Records drawn from a dataset

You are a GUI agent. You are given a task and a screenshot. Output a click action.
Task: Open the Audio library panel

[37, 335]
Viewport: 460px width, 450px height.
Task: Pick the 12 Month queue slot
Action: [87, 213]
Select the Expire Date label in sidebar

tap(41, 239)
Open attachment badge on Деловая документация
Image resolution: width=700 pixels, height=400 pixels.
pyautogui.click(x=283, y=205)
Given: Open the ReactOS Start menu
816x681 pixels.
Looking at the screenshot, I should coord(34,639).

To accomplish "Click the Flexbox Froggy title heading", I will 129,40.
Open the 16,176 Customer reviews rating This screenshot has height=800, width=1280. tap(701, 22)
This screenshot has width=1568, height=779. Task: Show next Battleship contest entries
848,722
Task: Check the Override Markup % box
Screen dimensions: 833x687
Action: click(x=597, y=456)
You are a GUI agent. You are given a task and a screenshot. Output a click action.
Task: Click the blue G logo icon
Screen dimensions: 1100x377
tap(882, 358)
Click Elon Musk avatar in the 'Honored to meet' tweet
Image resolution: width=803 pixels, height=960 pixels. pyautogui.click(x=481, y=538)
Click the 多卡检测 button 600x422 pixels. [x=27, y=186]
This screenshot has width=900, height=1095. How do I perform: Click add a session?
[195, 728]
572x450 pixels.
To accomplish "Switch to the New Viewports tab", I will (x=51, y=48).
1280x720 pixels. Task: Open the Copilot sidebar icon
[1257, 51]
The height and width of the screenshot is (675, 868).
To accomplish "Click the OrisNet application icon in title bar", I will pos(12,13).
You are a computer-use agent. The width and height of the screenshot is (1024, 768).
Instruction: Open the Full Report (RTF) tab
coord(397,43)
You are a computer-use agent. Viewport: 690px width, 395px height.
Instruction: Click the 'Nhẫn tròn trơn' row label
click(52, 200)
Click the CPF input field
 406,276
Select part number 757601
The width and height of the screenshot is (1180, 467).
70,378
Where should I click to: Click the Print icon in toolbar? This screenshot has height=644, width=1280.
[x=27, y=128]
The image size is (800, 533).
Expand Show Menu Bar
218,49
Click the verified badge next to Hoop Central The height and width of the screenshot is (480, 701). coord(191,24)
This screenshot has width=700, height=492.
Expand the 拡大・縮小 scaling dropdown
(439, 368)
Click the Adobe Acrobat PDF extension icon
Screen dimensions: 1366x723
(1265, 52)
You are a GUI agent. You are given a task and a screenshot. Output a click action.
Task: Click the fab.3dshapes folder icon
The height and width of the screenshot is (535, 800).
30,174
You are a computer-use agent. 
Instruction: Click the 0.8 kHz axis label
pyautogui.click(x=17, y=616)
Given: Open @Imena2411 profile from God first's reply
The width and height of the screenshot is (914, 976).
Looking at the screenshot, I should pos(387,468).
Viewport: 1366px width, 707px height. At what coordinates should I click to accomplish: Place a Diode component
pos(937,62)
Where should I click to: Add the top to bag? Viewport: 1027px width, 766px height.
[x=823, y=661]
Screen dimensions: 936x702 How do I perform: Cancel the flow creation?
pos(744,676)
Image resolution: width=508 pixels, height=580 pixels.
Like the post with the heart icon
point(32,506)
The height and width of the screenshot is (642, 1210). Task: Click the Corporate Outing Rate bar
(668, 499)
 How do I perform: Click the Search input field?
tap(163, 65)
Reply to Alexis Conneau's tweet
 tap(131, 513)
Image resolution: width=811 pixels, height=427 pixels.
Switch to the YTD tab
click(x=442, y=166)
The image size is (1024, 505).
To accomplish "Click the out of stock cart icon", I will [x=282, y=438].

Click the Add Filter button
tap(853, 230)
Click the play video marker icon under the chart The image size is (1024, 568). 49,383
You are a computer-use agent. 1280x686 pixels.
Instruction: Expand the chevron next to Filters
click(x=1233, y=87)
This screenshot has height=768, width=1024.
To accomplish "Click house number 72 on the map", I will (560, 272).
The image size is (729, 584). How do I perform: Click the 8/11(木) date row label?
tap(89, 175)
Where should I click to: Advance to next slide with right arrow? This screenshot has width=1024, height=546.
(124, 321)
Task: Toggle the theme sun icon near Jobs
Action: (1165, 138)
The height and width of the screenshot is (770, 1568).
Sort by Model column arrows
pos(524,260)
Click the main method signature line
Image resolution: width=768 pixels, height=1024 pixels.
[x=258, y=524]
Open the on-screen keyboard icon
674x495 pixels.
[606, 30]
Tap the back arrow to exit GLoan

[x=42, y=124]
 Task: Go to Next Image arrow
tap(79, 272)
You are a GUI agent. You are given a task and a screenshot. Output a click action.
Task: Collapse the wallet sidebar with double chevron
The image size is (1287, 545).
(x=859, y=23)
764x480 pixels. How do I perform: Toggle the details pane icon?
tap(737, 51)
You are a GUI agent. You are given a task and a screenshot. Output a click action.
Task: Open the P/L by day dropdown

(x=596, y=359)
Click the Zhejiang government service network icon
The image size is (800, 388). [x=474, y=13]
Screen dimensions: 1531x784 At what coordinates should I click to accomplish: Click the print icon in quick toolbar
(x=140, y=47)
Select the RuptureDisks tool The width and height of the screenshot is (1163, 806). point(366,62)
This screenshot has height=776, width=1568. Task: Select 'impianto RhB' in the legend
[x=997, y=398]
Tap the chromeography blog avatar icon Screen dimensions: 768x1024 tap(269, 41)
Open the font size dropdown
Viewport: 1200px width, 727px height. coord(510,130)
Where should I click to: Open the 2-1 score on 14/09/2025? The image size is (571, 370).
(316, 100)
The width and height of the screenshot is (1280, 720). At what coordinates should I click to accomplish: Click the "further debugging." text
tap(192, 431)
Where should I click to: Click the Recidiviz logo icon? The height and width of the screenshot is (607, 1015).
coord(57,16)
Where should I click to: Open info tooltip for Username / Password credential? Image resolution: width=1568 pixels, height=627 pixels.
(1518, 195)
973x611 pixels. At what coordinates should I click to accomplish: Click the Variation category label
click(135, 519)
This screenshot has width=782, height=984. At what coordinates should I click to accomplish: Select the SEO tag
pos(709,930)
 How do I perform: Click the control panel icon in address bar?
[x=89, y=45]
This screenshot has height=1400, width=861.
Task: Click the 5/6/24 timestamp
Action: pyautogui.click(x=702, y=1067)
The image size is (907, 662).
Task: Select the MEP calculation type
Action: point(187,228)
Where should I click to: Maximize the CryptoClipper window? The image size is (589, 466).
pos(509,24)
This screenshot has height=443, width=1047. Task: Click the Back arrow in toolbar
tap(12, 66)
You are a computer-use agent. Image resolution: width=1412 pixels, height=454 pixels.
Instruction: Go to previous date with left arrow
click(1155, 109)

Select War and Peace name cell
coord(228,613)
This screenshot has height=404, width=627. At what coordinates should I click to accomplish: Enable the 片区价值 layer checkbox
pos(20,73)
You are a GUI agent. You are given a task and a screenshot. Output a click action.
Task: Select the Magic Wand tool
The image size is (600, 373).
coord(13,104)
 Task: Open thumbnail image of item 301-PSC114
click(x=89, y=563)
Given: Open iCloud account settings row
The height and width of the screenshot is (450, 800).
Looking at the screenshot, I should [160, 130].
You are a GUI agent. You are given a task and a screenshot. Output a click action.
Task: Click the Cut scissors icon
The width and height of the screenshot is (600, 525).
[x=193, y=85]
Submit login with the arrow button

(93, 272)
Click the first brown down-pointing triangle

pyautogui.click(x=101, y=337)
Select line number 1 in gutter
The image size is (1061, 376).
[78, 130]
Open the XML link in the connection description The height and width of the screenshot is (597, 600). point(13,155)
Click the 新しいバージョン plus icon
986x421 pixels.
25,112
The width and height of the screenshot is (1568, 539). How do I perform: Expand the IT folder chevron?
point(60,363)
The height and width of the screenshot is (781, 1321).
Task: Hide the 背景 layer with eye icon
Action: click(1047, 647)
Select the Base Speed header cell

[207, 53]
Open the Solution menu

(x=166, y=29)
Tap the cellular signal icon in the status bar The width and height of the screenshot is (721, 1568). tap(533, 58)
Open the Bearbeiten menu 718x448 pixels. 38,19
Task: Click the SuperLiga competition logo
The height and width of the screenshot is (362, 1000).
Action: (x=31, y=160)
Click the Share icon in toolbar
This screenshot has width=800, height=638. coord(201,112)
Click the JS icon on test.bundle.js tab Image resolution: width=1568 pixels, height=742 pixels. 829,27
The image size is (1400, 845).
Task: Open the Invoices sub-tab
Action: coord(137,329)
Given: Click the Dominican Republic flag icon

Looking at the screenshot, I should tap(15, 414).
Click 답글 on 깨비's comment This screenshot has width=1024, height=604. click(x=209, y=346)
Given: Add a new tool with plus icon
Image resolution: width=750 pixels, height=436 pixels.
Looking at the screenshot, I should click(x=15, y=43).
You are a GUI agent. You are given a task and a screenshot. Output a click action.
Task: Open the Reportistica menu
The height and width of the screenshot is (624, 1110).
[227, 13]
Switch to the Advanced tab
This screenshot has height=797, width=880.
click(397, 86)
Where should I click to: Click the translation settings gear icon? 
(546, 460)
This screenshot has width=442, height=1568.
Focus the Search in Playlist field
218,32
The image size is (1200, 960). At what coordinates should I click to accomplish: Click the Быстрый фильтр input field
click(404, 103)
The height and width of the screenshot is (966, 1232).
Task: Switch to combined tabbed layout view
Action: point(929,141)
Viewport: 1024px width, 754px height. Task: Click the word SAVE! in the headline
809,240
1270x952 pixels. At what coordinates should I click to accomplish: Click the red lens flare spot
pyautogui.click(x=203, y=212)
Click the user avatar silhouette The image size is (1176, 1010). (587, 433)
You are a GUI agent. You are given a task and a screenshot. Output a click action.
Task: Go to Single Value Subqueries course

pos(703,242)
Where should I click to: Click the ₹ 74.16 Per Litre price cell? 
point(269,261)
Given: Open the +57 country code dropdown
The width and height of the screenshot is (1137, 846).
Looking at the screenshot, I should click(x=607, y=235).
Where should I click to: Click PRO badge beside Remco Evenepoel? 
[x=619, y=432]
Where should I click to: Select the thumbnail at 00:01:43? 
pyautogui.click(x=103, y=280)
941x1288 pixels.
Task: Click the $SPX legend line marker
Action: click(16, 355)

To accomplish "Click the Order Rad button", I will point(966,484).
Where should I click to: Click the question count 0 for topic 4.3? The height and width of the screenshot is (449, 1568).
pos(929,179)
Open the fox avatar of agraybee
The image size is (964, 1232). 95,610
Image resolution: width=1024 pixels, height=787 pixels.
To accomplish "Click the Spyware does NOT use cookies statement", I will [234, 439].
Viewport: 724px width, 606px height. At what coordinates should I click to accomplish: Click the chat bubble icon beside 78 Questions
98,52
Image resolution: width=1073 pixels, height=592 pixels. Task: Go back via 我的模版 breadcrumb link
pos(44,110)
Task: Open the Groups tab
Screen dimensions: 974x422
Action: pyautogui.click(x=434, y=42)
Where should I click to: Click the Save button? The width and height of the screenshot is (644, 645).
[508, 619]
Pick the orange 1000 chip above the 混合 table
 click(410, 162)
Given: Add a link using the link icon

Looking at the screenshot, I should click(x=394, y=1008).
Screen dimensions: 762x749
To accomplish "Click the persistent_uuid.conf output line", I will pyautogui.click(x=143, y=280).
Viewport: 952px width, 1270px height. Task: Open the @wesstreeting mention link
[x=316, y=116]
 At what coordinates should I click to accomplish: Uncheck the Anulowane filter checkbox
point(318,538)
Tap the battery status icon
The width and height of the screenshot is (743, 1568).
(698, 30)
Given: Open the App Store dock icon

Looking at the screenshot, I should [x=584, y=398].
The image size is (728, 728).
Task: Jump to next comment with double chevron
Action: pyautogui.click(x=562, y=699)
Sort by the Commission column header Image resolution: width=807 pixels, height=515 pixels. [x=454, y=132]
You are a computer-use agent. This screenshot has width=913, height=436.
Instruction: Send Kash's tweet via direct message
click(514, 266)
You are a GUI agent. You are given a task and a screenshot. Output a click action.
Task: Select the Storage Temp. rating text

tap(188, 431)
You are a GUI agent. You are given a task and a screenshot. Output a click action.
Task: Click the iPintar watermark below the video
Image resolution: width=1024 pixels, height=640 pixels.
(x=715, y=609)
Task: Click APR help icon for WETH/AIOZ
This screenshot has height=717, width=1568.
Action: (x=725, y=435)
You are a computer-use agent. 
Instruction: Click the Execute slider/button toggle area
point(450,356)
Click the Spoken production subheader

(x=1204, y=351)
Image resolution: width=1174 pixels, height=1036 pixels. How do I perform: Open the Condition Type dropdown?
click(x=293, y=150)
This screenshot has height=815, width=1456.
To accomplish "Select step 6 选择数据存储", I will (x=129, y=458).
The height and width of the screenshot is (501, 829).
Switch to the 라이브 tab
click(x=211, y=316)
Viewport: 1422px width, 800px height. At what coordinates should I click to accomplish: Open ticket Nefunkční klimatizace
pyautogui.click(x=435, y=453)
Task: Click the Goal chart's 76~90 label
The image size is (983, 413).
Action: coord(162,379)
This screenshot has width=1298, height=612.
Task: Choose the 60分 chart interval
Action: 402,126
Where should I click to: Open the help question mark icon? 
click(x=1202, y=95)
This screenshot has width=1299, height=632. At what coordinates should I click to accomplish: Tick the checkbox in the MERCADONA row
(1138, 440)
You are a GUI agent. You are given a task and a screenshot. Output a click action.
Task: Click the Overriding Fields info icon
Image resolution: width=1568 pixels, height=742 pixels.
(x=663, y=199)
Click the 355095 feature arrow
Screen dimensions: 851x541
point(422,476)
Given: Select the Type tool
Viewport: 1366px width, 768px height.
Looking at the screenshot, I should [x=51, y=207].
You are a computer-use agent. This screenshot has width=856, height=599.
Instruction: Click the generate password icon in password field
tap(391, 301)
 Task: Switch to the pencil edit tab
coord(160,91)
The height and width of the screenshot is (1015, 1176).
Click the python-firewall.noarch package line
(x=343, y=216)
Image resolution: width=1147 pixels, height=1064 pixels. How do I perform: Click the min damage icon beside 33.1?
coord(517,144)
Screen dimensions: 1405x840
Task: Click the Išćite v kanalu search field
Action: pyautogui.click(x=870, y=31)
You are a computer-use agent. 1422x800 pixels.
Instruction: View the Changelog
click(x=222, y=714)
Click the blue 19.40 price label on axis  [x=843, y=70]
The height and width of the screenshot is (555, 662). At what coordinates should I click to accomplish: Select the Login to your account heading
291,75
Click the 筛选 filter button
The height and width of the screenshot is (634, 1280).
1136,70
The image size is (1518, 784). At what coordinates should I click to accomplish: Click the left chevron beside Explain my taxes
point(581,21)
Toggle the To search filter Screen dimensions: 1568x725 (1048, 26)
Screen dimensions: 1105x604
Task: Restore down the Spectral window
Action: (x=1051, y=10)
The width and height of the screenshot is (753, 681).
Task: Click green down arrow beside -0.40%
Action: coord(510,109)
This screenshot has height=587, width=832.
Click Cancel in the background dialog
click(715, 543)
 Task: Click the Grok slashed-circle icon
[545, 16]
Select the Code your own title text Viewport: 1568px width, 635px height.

▶ _Directions for this task_
Would you copy each line of the records that contains "video"?

▶ _Your solution_
Click the play video marker icon under the chart The image size is (1024, 568). 49,383
Task: Click the iPintar watermark below the video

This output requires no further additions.